Of course, Biden’s boss, Barack Obama, co-opted Chavez’s rallying cry, “Si Se Puede!” (Yes We Can), in his 2008 campaign for the White House. Obama paid the long-deceased union leader back with a proclamation creating the informal federal holiday Cesar Chavez Day each March 31. Years before, Clinton posthumously awarded Chavez the Medal of Freedom.
The proclamations and speeches didn’t include anything about the civil rights activist’s iron fist rule of his union, the “brutal purges of his enemies,” or his reported ties to communists. Chavez began his life's work as a full-time organizer paid by king radical and modern left icon Saul Alinsky, father of community organizing.
Leftists love true-blue socialists almost as much as they love rewriting history. And any enemy of capitalism is a friend to the left.

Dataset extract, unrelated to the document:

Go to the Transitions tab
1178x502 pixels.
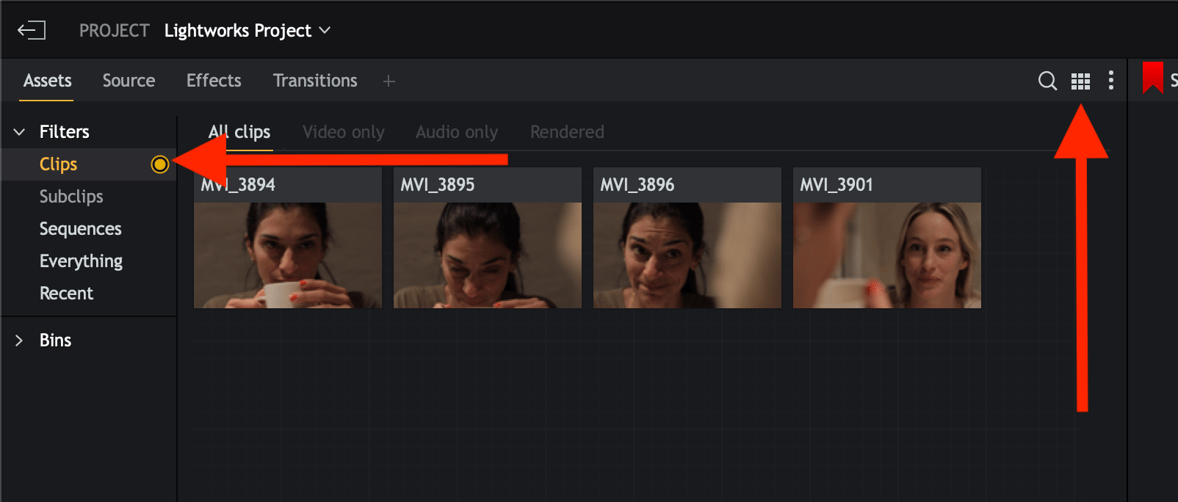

RFK Jr. is a leftist who has long had a man crush on Cesar Chavez. Junior was a pallbearer at the activist’s funeral in 1993. Said affection runs in the family. Kennedy’s father, slain New York senator and Democrat presidential candidate Bobby Kennedy, apparently thought the unfaithful, heavy-handed Chavez walked on water. The senior Kennedy met with Chavez in 1968 on the California vineyards strike lines.
“By the end of the day, Kennedy had embraced Chavez and La Causa,” PBS reported, quoting biographer Arthur Schlesinger’s work, in a glowing review of Chavez’s life that reads more like an application for sainthood.
RFK Jr. says he is continuing the legacy of his father, who was a “staunch supporter of farmworkers throughout his life.” Bobby Kennedy also veered further and further left following his brother’s assassination. But he remained solidly anti-communist, like his older brother, Jack, throughout his life, even if he respected communist-consorting Chavez.
His son, although no longer a Democrat, remains on the far left of the political spectrum in most of his policy positions — just like the environmental hero’s hero, Cesar Chavez.